**WHAT YOU WILL DO**
Determine how many lines of the data below contain "your", then give only that number.

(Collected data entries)
┄┄┄┄┄┄┄┄┄┄┄┄┄┄┄┄┄┄┄┄

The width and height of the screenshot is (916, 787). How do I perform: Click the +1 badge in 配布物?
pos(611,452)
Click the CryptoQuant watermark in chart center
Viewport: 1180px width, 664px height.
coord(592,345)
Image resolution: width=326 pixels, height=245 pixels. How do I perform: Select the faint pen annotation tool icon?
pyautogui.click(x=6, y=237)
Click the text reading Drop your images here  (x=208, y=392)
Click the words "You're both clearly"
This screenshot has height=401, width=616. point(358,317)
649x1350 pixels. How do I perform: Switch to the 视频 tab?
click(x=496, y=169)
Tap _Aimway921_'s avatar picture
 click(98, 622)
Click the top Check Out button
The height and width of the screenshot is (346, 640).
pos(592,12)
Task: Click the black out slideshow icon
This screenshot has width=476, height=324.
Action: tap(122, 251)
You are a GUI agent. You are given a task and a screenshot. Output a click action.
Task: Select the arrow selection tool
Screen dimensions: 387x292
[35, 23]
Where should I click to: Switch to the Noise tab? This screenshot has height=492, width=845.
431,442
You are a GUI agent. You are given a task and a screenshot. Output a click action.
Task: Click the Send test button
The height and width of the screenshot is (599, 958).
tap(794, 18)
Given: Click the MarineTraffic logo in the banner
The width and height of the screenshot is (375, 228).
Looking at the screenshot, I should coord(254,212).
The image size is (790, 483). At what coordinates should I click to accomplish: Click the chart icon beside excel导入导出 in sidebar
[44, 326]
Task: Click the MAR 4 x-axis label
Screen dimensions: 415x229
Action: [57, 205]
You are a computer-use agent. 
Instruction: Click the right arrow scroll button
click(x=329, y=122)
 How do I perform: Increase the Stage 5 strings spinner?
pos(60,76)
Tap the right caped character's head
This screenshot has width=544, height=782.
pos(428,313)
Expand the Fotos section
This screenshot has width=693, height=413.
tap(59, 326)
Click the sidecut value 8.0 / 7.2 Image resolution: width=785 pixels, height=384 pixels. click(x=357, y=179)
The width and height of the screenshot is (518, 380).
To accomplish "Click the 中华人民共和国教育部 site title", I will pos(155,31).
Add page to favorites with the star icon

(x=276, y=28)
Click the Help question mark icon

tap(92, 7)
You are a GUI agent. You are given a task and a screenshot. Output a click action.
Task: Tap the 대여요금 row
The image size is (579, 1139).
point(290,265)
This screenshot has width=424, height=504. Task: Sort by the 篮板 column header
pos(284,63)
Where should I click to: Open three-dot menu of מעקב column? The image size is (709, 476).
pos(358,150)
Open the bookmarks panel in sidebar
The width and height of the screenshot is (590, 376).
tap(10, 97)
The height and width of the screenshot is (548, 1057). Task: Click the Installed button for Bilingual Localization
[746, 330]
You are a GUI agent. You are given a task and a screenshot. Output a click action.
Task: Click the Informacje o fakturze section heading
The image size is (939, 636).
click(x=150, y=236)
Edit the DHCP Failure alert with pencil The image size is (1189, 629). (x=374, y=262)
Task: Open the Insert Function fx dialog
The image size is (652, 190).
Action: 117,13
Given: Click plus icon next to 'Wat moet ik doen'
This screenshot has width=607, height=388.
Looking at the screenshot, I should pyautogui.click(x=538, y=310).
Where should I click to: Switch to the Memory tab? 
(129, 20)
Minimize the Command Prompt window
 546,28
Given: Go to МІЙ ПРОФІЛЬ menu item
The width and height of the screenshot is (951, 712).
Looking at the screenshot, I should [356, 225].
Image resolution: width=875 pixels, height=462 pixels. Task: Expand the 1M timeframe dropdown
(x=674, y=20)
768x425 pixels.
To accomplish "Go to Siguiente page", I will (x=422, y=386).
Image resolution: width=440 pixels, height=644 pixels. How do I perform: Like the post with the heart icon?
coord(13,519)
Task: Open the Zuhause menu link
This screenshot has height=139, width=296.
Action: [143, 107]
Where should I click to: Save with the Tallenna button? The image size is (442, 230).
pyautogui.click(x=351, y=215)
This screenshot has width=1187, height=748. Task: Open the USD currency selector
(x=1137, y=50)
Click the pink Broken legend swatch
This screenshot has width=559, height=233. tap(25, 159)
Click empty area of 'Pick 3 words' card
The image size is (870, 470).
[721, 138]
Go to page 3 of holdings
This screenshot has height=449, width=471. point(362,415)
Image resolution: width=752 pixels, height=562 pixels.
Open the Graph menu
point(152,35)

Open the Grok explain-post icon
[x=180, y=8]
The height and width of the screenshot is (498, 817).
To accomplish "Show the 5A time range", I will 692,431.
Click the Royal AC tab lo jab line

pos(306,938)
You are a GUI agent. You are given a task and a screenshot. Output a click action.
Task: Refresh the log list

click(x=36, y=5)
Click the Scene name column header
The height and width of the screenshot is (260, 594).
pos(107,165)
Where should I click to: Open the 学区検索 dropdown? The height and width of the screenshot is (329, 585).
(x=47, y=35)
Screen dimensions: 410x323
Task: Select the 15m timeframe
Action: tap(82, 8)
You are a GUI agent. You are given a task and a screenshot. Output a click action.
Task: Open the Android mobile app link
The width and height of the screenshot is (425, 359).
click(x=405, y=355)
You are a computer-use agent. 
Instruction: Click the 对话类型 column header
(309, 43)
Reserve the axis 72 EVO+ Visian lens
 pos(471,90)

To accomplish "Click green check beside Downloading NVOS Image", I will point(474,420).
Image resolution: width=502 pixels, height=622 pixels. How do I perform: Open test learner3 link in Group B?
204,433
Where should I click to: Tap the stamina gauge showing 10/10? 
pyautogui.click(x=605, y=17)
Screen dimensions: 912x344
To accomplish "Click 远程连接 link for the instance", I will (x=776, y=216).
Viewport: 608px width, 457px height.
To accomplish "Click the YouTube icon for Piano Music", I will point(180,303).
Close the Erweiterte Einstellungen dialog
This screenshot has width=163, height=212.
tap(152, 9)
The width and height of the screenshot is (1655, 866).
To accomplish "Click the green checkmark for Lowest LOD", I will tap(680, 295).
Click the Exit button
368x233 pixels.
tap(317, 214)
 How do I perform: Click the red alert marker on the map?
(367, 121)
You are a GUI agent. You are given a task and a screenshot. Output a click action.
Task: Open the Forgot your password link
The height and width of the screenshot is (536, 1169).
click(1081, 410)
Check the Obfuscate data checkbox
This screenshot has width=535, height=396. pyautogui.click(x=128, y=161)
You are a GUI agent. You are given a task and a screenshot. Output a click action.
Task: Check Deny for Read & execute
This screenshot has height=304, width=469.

┄┄┄┄┄┄┄┄┄┄┄┄┄┄┄┄┄┄┄┄

**SOLUTION FOR THIS PROBLEM**
2